The real purpose behind me wearing seersucker is to embarrass my wife.

The CCC in Parachute Pants?

When I began junior high school my modus operandi was to stay off of the radar and try not to be noticed. Being somewhat scared by the idea of conflict between me (nerd) and upperclassmen (complete with mustaches and other tosterone induced signs of coolness). I wanted to disappear into the crowd. That all changed when my Grandmother bought me a red pair of parachute pants (at that date and time parachute pants were really cool, I promise). I was excited about my stylish new pants but quickly found out that it is hard to go unnoticed when the friction of your (uh, my) husky legs rubbing together in copious amounts of red nylon creates such a “whooshing” sound that is reminiscent of DJ Jazzy Jeff and the Fresh Prince scratching some old school vinyl. I was officially on the radar from that point on. Now erase the image you may have of me in parachute pants or anyone in parachute pants for that matter and I will continue.

Sometimes it is a good thing to go unnoticed in the products we create. That’s right, some things go best unsaid or mostly unnoticed. We have had several posts on IBD that were written to help improve the chances that your product will be read or used by visitors. You may now be wondering why go to the trouble to create it, if it is not designed to be conspicuous?

What sparked this post for me was a recent trip to Petit Jean State Park in Arkansas and the discovery of a well designed sign at the Civilian Conservation Corps (CCC) Overlook of the Petit Jean Valley. In most cases the architecture of the CCC (a public relief program that was active from 1933-1942 employing young men across the country to primarily focus on natural resource conservation projects) compliments the landscape, is aesthetically pleasing and was designed to enhance the visitor’s experience.

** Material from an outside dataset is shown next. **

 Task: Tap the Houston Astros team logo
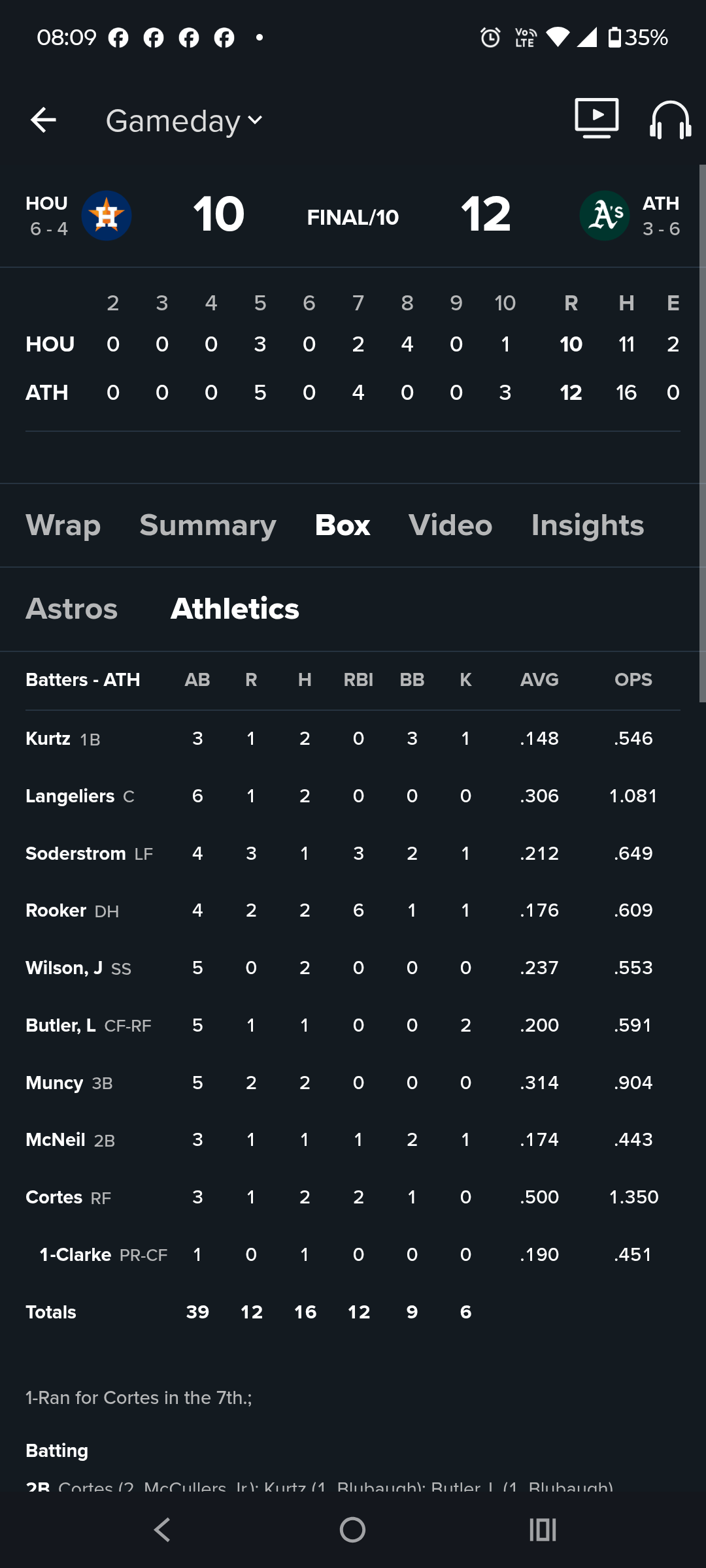coord(107,216)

Petit Jean CCC Structure 001

Upon arriving at the overlook, I was immediately I was drawn to the view and the dramatic landscape. Secondarily, I recognized that I walked right through a CCC picnic pavilion as a gateway to the view’s most dramatic point, without even noticing the pavilion. The historic structure encased the view and made it possible for our group to enjoy it safely from it’s most dramatic point. After soaking in the landscape we began to notice the “parkitecture.” Freeman Tilden states in Interpreting Our Heritage that interpreters “do well to…create the best possible vantage points from which beauty may be seen and comprehended; and…do all that discreetly may be done to establish a mood, or sympathetic atmosphere.” The CCC was successful at reaching this same goal at Petit Jean State Park, setting the stage for an interpretive experience.

While looking more closely at the construction and elements of the structure I noticed a stone carved sign that did an excellent job of blending in. Pretty much the polar opposite of red parachute pants, again lose the image.

Petit Jean CCC Structure 002

I’m not sure if the sign is original to the structure (more than likely not) and then was altered in 1981 by the YACC or added in 1981, but either way it speaks volumes to the understated design of the CCC. The material for the sign is consistent with the other construction materials and the landscape. There is no reason for it to stand out; the message is understated, matter of fact, and perfectly appropriate. As simple as it is, it has plenty of character. From the inconsistent kerning (letter spacing) to the regal, hand carved, serif, letter forms that are consistent with the era work well to speak volumes.

Next time you are creating a sign or product take into consideration the impact of the product on the landscape.  Sometimes the location may call for red parachute pants and other times it may simply call for classic blue jeans. You make that call.